OpenAI sube su factura de cómputo a 856.000 millones y aun así reduce la quema de caja
Una presentación interna de julio proyecta 278.000 millones de flujo de caja negativo hasta 2030, menos que en mayo, pero eleva el gasto en cómputo muy por encima del objetivo público de febrero.

OpenAI proyecta un flujo de caja libre negativo de 278.000 millones de dólares entre 2026 y 2030, según una presentación interna de julio que cita el Financial Times. La cifra mejora los 305.000 millones que la compañía estimaba en mayo, pero la partida de cómputo e infraestructura sube hasta unos 856.000 millones, muy por encima de los 600.000 millones que dio a los inversores en febrero.
Los mismos materiales sitúan los ingresos en 350.000 millones para 2030, frente a unos 36.000 millones este año. De los tres números, el que copa titulares es el más pequeño, y además es el único que ha bajado.

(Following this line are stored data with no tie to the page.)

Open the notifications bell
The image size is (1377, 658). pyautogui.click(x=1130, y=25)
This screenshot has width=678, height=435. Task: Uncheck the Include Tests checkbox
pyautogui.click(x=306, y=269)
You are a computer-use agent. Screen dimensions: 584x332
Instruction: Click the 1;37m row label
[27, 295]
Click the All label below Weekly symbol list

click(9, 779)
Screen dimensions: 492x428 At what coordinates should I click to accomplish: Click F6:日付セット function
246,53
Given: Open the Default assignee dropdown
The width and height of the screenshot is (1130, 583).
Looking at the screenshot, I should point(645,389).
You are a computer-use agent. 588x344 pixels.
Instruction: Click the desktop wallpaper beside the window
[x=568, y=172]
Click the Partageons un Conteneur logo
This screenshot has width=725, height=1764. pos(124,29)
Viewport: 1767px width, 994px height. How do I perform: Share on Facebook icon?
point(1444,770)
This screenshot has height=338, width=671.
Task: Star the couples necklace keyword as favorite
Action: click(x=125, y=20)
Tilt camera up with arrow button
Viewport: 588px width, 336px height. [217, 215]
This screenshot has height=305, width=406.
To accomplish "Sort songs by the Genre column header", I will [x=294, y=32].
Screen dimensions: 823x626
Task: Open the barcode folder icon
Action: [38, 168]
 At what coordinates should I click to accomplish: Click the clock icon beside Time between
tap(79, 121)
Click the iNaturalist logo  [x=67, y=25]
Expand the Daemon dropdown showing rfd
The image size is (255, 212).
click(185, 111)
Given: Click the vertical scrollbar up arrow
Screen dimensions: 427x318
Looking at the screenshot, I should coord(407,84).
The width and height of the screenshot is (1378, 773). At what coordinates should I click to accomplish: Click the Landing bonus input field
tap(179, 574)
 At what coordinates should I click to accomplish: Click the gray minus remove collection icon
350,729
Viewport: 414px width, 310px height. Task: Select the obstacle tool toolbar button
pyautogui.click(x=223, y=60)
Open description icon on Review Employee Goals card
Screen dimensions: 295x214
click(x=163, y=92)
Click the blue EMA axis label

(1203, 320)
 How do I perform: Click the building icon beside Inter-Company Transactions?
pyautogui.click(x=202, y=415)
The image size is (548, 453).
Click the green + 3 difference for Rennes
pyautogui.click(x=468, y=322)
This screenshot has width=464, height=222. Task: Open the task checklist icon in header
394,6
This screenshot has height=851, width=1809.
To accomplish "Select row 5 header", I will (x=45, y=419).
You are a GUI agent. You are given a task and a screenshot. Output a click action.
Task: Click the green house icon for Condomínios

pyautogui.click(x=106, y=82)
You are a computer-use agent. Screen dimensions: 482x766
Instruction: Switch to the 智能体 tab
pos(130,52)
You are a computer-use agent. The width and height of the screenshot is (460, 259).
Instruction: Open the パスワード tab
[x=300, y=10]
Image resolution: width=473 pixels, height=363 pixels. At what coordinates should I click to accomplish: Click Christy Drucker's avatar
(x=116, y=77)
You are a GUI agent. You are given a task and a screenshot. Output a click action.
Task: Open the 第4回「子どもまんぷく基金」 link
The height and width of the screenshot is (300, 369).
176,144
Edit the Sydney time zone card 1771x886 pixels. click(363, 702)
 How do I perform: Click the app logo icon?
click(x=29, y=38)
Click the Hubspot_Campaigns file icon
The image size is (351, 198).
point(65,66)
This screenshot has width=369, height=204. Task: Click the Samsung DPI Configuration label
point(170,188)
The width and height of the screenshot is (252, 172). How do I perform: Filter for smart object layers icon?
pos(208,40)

El gasto sube, la quema baja
Entre mayo y julio, el flujo negativo pasó de 305.000 a 278.000 millones: unos 27.000 millones menos. En febrero, en cambio, la compañía reajustó sus expectativas de gasto y dijo a los inversores que su objetivo de cómputo era de unos 600.000 millones para 2030, presentado entonces como una moderación. Cinco meses después, el documento privado lleva 856.000 millones, un 43% más. Con matiz: febrero hablaba de cómputo y julio de potencia de cálculo e infraestructura, así que parte de la brecha puede ser de definición.
Que el gasto suba y la quema baje a la vez tiene una explicación sencilla: mucho de ese gasto no está en el balance de OpenAI. La compañía no tiene grado de inversión, así que se financia a través de terceros. Nvidia negocia garantizar 250.000 millones de deuda de centros de datos para que los prestamistas se fíen del fabricante de chips y no de OpenAI. Oracle gasta en centros de datos más de lo que ingresa en un trimestre. SB Energy aceptó 5.500 millones en warrants de OpenAI para firmar un arrendamiento a 20 años, lo que convierte una inversión de capital en un coste operativo pagado en acciones.
El flujo de caja libre mide el dinero que sale de una entidad, no las obligaciones que genera. Cuando la obra la financian proveedores, propietarios y socios, las dos cosas se separan y pueden convivir 856.000 millones de cómputo con 278.000 millones de quema. La diferencia la carga otro.
El mercado ya pone precio al riesgo
Oracle necesitó a PIMCO para anclar 10.000 millones de una financiación de 16.300 millones después de que los bancos estadounidenses se echaran atrás. Si los bancos retroceden ante un nombre así, las condiciones más abajo en la cadena son peores. Las garantías y los warrants no son elegancia: son lo que el mercado exigió.
La cifra que de verdad hay que interrogar es la de ingresos. Pasar de 36.000 a 350.000 millones en cuatro años es casi multiplicar por diez, y todo lo demás cuelga de esa suposición. La quema no es un pronóstico independiente: es lo que queda al restar los ingresos al gasto, así que un fallo en los ingresos no recorta el agujero, lo multiplica.
Y está el reloj. OpenAI levantó 122.000 millones en marzo con una valoración de 852.000 millones y, según el FT, va camino de agotarlos en 2028. El periodo de proyección llega dos años más allá del dinero, lo que da contexto a las conversaciones que valoran la compañía en torno a 1,2 billones y a la prisa por cotizar. Todo esto son proyecciones de un documento hecho para ganar un contrato, no cuentas auditadas, y ya se han revisado dos veces este año. La compañía pausó además su sitio de Stargate en el Reino Unido por costes energéticos y normas de copyright.
Queda por ver si los 856.000 millones aparecen en algún documento que vincule legalmente a OpenAI: no pesa lo mismo una cifra en una presentación de acuerdo que en un folleto de salida a bolsa. Y si son los balances de los socios los que aguantan la diferencia, su exposición es la que conviene seguir.